Pekanbaru, Topriaunews.com - Dalam dunia usaha yang didominasi laki-laki, nama Erna Sagala mencuat sebagai salah satu pengusaha perempuan tangguh di Kota Pekanbaru yang memilih jalur penuh tantangan: pengangkutan limbah B3 (Bahan Berbahaya dan Beracun). Di balik sorotan tajam masyarakat terhadap isu lingkungan, Erna justru melihat peluang untuk berbuat lebih—mengelola risiko demi menyelamatkan masa depan.
Perjalanan Erna tidaklah mudah. Ia memulai usahanya dari nol, dengan pemahaman minim soal limbah medis. Berbekal tekad, keberanian, dan rasa peduli terhadap lingkungan, ia mengikuti berbagai pelatihan, menggandeng ahli lingkungan, hingga mengurus izin-izin yang rumit. “Banyak yang meremehkan. Katanya ini bukan dunia perempuan. Tapi saya percaya, justru perempuan bisa memberi sentuhan etika dan kepedulian dalam bisnis yang sangat teknis ini,” ujar Erna.

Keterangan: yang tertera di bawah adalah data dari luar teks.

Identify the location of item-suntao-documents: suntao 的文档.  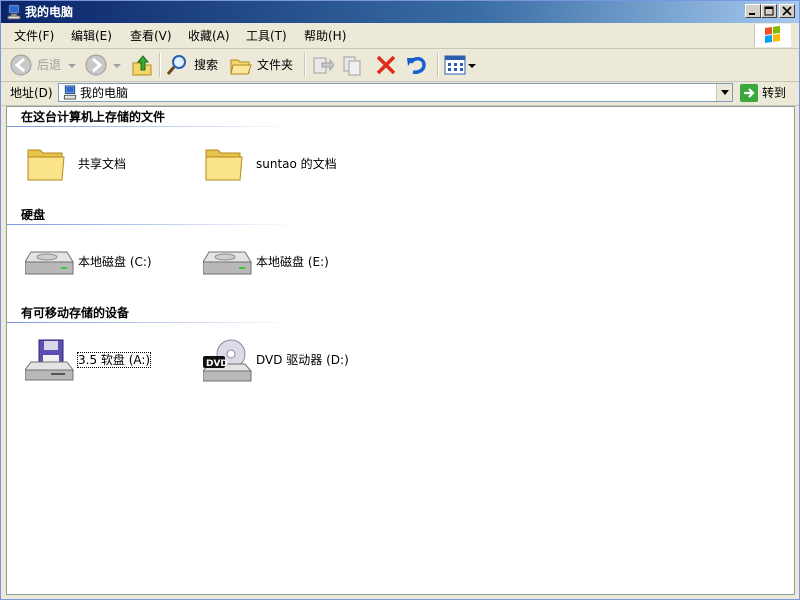
(288, 167).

Perusahaan yang ia rintis kini menjadi salah satu mitra rumah sakit dan klinik di Pekanbaru dalam hal pengangkutan limbah medis B3. Ia memastikan bahwa seluruh armada yang dimilikinya mengikuti standar Kementerian Lingkungan Hidup: dari kendaraan berizin, sopir bersertifikasi, hingga prosedur penyimpanan yang aman. Bukan hanya mengejar keuntungan, tetapi juga menjaga keselamatan lingkungan dan masyarakat.

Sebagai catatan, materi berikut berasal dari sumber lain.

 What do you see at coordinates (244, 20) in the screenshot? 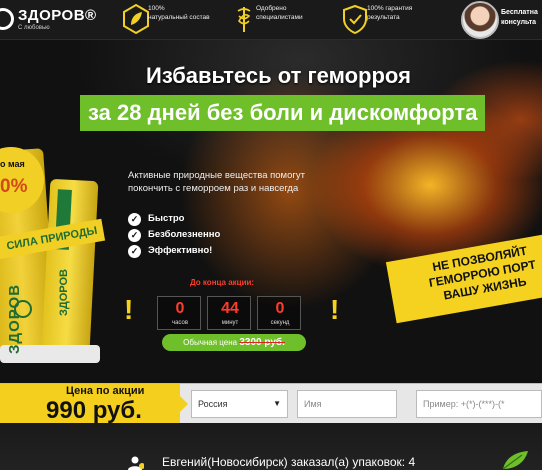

Erna juga aktif mengedukasi faskes dan petugas medis tentang pentingnya pemilahan dan pengelolaan limbah. “Saya ingin perusahaan ini bukan cuma mengangkut limbah, tapi juga menjadi bagian dari perubahan pola pikir masyarakat soal tanggung jawab lingkungan,” tuturnya.
Namun di balik kesuksesan itu, Erna sempat jatuh bangun menghadapi tekanan birokrasi, mahalnya biaya operasional, hingga diskriminasi gender. Bahkan ada masa ketika perusahaannya hampir tutup karena keterlambatan pembayaran dari mitra pemerintah. “Saya sempat hampir menyerah. Tapi saya ingat, ini bukan cuma soal bisnis, ini soal warisan lingkungan untuk anak cucu,” kenangnya dengan mata berkaca-kaca.
Kini, Erna Sagala menjadi simbol semangat baru bagi perempuan-perempuan Riau yang ingin berani terjun ke sektor yang dianggap “keras”. Ia membuktikan bahwa perempuan bukan hanya bisa hadir di ruang rapat, tetapi juga di jalanan, mengemudi perubahan—satu drum limbah pada satu waktu.
“Kita mungkin tak bisa menyapu bersih semua limbah dunia, tapi kita bisa mulai dari satu titik, dari satu keputusan berani untuk tidak diam,” tutupnya dengan senyum penuh keyakinan.